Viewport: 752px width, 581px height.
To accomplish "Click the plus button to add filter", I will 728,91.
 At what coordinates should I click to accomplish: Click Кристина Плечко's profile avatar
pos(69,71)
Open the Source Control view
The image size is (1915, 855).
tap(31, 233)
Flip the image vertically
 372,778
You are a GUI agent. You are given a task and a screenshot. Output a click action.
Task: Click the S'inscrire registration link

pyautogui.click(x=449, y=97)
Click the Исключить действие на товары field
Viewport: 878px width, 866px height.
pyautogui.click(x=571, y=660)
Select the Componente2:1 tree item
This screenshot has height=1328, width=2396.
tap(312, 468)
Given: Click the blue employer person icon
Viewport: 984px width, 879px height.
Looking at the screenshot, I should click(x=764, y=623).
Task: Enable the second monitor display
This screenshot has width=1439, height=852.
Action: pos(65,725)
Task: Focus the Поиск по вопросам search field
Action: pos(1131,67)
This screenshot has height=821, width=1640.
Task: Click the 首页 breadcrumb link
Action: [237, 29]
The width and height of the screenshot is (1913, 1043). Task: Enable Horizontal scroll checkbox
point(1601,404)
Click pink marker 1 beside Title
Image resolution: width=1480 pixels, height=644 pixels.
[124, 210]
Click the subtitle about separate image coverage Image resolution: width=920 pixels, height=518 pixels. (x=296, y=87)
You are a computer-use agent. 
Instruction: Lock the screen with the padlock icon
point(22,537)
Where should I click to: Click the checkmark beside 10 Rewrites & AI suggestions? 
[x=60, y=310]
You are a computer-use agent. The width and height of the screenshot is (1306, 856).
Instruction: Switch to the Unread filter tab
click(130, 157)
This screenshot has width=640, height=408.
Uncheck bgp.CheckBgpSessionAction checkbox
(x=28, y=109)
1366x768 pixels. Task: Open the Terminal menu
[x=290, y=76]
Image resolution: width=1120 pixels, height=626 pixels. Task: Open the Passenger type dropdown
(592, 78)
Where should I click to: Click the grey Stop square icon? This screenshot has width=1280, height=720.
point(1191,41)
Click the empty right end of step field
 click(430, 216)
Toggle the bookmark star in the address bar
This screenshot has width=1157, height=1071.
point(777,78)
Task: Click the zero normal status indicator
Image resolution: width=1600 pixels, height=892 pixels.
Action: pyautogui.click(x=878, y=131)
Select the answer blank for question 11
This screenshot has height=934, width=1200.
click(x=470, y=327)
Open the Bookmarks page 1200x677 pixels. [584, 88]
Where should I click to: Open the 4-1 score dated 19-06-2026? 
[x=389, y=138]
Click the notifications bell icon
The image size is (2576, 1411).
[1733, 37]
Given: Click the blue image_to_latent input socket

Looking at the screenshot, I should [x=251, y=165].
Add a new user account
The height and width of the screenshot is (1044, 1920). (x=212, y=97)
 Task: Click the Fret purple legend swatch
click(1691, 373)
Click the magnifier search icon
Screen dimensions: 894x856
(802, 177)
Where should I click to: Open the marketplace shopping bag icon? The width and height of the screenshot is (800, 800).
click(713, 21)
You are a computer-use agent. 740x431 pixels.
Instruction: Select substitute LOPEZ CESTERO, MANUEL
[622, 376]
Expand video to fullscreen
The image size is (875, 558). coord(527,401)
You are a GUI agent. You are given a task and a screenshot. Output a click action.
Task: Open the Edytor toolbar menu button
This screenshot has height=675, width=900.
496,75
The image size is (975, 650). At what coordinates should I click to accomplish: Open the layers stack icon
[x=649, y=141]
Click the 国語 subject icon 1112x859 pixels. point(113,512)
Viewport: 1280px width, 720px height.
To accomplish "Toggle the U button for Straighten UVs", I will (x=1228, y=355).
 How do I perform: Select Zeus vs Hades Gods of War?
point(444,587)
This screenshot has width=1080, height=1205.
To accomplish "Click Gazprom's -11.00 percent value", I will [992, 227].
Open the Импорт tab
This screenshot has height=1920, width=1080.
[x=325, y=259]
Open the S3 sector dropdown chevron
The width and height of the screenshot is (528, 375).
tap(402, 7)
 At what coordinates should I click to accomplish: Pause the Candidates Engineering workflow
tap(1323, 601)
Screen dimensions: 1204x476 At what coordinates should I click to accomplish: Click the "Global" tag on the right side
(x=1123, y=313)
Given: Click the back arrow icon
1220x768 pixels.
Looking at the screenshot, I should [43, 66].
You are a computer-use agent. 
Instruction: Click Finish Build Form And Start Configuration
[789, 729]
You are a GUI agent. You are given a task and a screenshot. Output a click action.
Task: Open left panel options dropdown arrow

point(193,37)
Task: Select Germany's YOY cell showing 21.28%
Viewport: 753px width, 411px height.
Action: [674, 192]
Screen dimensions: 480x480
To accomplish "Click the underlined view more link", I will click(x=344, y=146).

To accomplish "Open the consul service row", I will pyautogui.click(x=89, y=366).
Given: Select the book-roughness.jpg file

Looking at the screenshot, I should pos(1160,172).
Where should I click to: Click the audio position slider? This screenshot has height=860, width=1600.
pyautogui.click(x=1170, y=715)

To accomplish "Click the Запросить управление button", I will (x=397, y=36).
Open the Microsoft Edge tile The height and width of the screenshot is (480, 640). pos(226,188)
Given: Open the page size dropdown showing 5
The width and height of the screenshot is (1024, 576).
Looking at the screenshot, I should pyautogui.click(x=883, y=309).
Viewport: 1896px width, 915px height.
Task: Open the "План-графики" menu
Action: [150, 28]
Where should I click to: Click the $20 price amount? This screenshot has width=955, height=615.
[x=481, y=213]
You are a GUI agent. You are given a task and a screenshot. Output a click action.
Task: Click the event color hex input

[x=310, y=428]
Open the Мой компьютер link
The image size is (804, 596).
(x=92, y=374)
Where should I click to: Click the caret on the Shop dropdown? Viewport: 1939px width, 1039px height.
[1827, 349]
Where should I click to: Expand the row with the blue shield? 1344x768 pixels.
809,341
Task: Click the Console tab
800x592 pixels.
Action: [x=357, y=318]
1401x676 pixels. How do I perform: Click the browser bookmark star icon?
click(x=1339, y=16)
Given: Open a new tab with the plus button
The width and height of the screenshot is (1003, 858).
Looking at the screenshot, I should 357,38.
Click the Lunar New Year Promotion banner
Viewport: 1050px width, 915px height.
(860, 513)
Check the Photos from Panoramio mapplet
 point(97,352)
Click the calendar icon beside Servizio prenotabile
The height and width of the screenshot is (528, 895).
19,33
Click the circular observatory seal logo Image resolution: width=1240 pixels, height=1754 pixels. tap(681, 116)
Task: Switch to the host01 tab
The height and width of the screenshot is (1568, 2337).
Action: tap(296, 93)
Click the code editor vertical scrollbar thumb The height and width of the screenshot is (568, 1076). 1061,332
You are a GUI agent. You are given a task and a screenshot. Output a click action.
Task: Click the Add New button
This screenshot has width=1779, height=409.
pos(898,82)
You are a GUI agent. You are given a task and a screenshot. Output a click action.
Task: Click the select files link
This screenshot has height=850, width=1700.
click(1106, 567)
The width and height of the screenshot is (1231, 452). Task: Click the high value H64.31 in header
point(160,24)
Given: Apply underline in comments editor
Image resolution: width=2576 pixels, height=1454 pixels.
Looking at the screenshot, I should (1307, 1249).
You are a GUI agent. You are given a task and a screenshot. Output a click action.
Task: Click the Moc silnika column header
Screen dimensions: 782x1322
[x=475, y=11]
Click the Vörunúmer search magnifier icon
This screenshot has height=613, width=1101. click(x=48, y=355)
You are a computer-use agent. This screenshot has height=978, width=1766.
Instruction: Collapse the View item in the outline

+++++

• **AIM OF THE EXERCISE**: Quote the lines from the one with "Add a new user account" up to and including the one with "click(713, 21)", reproducing them exactly.

• **RESULT OF THIS EXERCISE**:
Add a new user account
The height and width of the screenshot is (1044, 1920). (x=212, y=97)
 Task: Click the Fret purple legend swatch
click(1691, 373)
Click the magnifier search icon
Screen dimensions: 894x856
(802, 177)
Where should I click to: Open the marketplace shopping bag icon? The width and height of the screenshot is (800, 800).
click(713, 21)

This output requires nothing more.